Statistical Modeling of Time Series
Why statistical models?
In the first part of this textbook, we have learnt how to work with and perform exploratory data analysis on time series data, as well as the basics of forecasting for time series. Thus far, we have tried to minimize any discussion of statistical models, so as to emphasize that, just as in supervised or unsupervised learning, statistical models are not necessary in order to extract meaningful and useful information from the data at hand. While statistical models are not necessary, they are still useful. They are hence the focus of our investigation in this second half of the book. Statistical models however, need to be used with care. Compared to a purely algorithmic methods, a fitted statistical model allows an analyst to draw more conclusions about the dataset. For instance, beyond point forecasts, they also describe the distribution of future observation. Beyond purely descriptive observations about the relationships between different time series, they allow us to make stronger hypotheses about how they are generated.
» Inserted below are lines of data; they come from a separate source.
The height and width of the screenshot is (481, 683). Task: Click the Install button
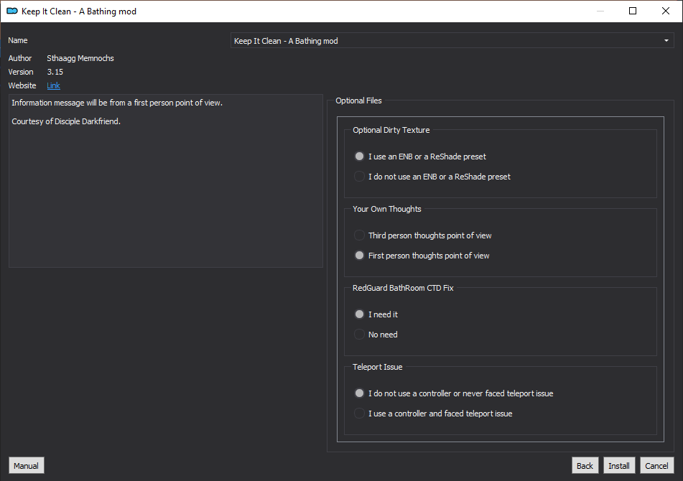(x=619, y=466)
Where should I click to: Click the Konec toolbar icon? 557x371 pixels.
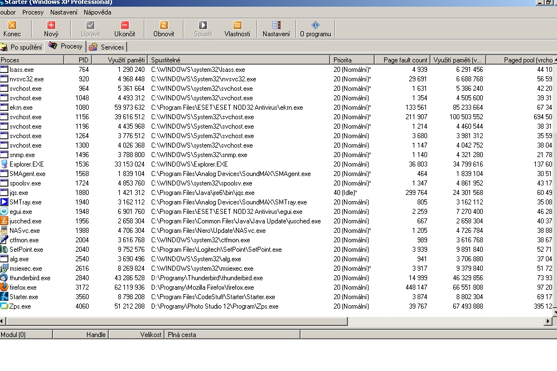point(12,25)
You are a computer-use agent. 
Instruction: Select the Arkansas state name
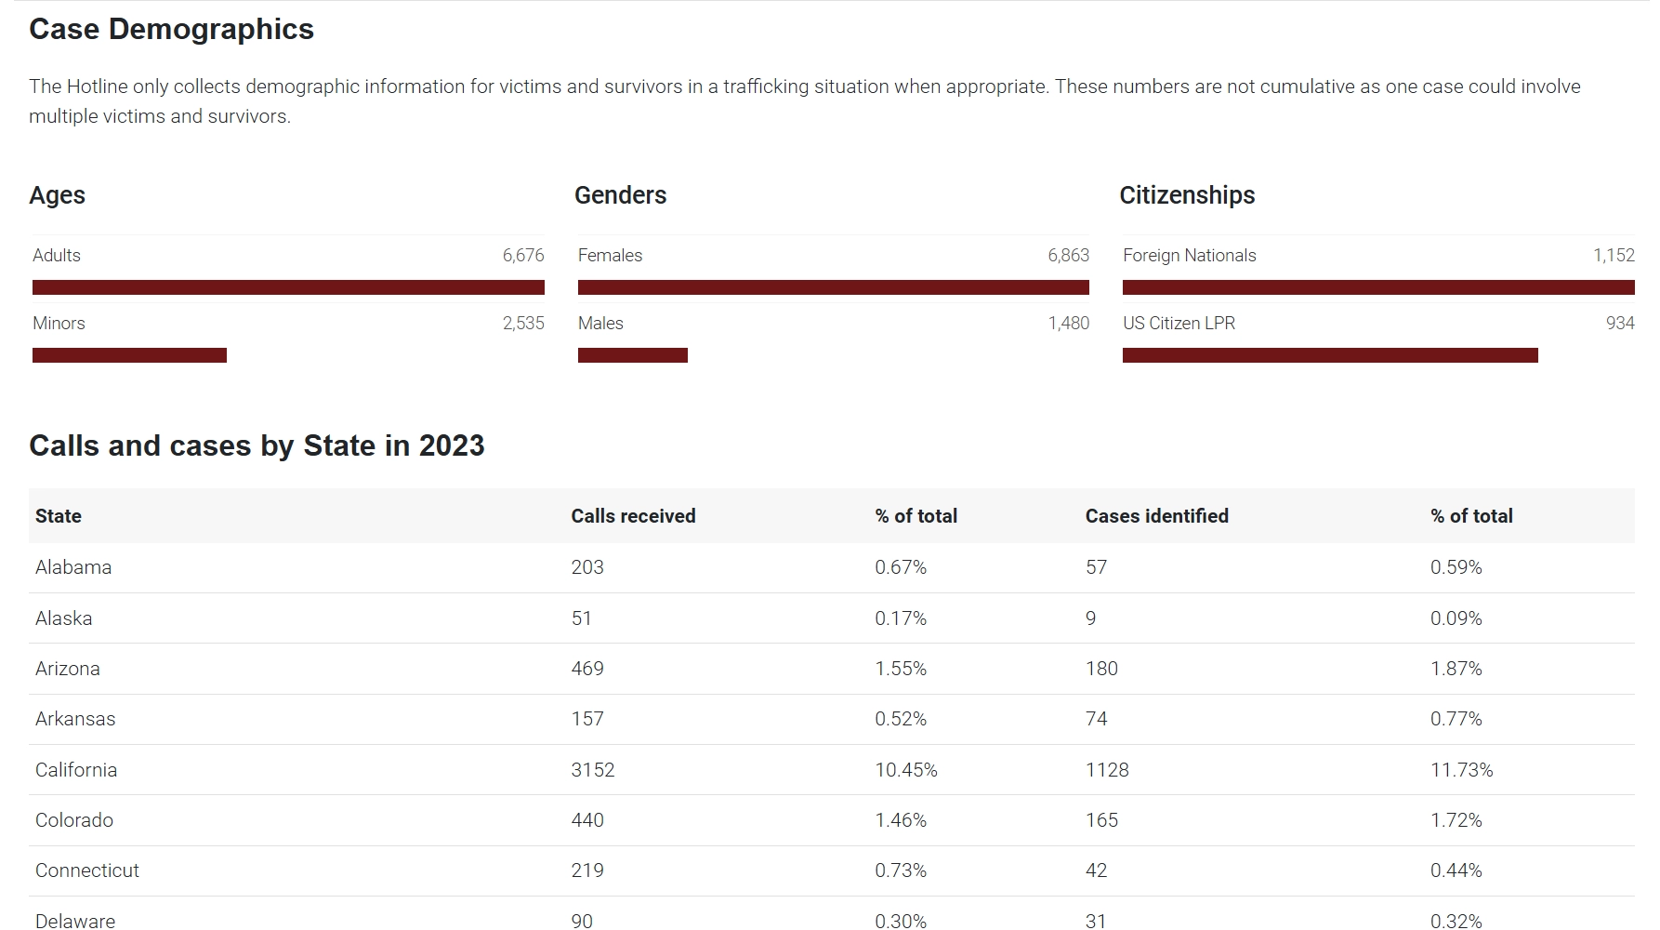click(x=75, y=719)
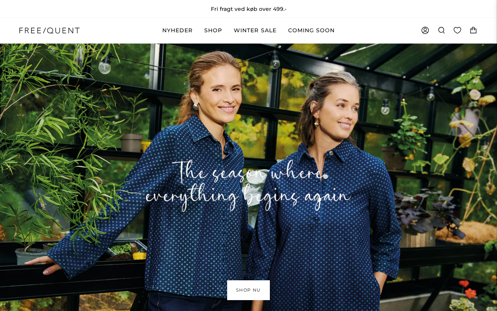Open the search magnifier icon
Screen dimensions: 497x311
point(441,30)
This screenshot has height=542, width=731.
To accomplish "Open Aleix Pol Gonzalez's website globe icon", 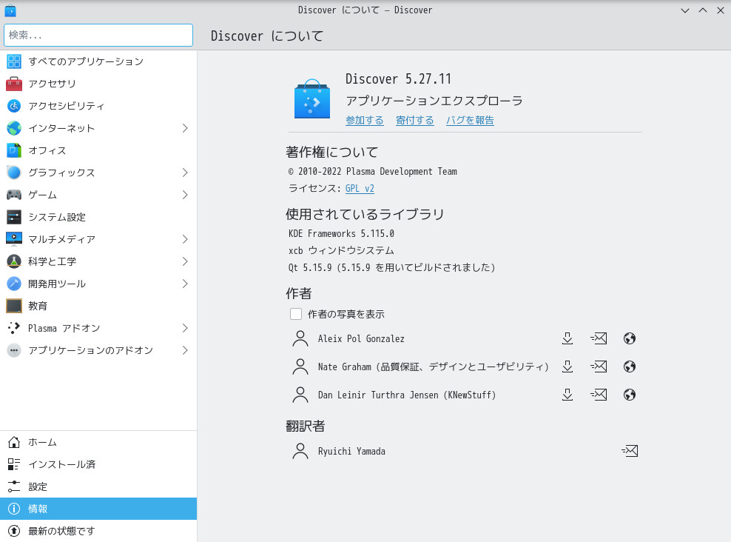I will coord(630,338).
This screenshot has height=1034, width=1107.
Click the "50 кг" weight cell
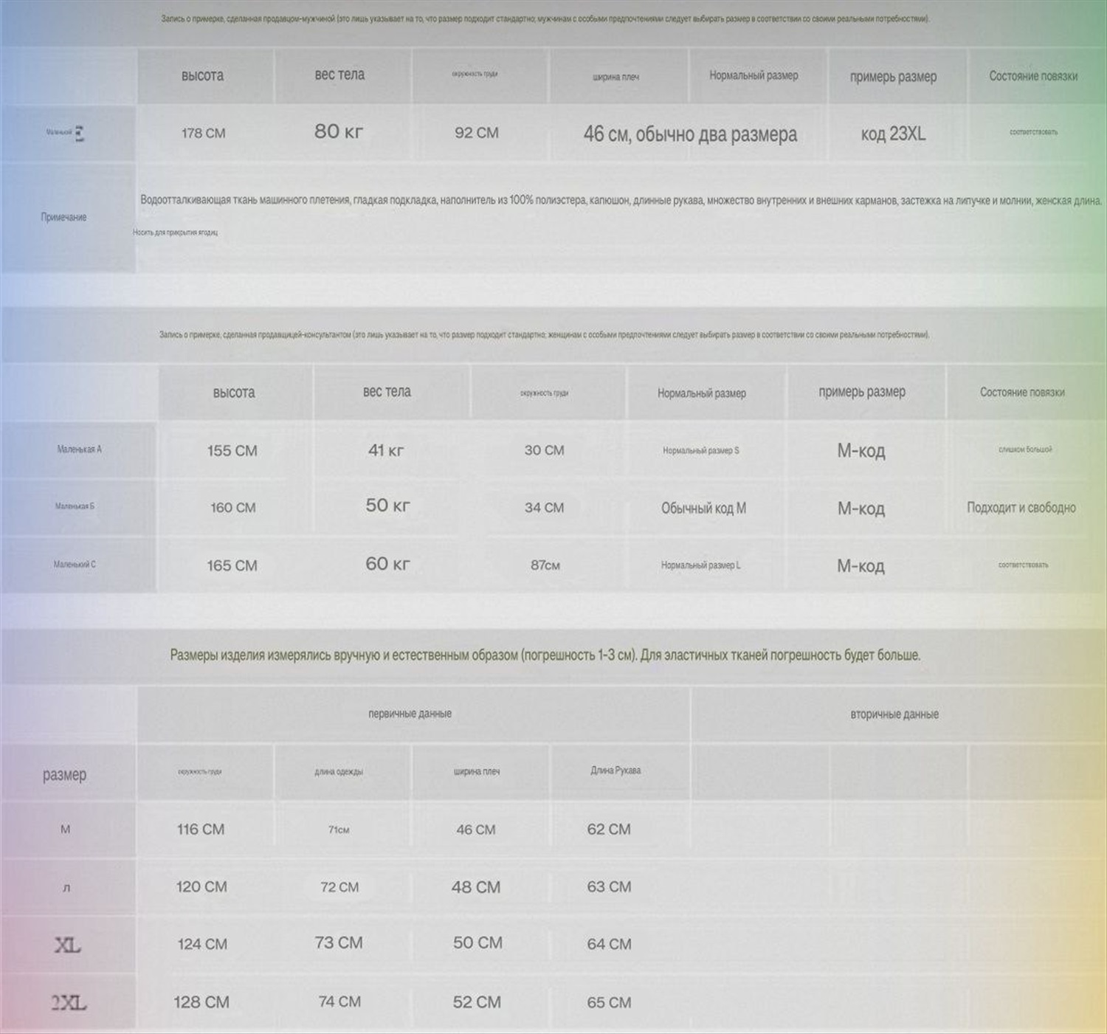[x=387, y=506]
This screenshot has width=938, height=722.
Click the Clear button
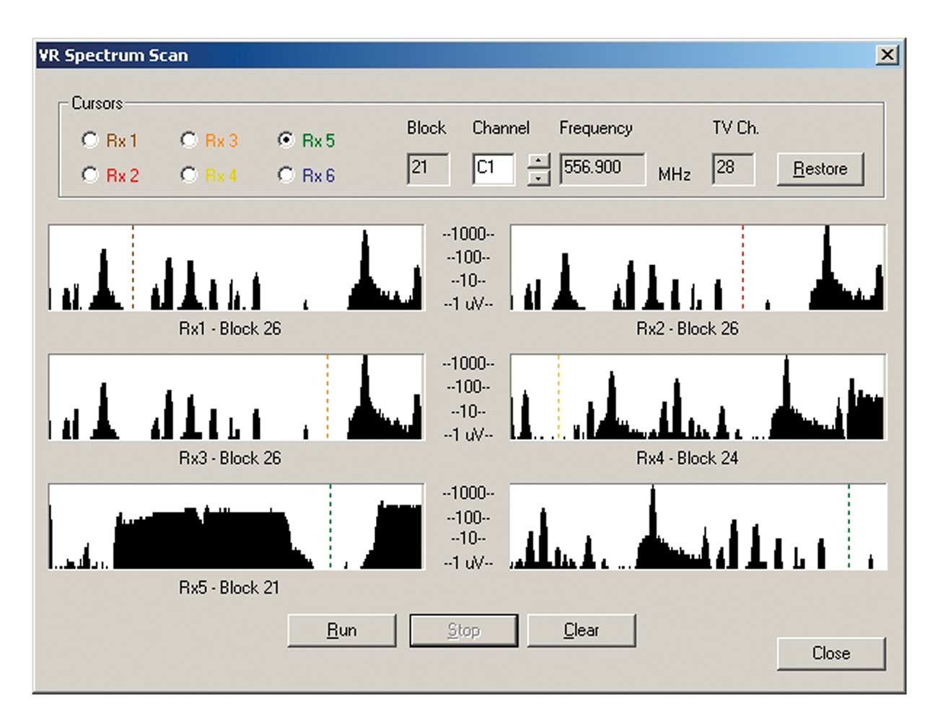tap(582, 629)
Such ambition comes at a price – we need to be more careful in checking whether our modeling assumptions hold. Otherwise, we can easily be fooled into believing and making decisions based on spurious conclusions from wrong models.
Part summary
In this part of the textbook, we will first learn about the theory of stationary processes, which forms the foundation of statistical analysis of time series data. Stationarity means that each sliding window of the time series looks ‘’the same’’. Since we mostly only observe a single instance of the time series (instead of multiple independent copies as in other areas of statistics), this is a crucial property which allows us to nonetheless have enough data to estimate the parameters of the model. We will cover regression models for time series, the assumptions they entail, and their drawbacks. We will then learn about AR, MA, ARMA, and ARIMA models, which are the most commonly used statistical models for time series. We will then end by covering dynamic regression and state space models.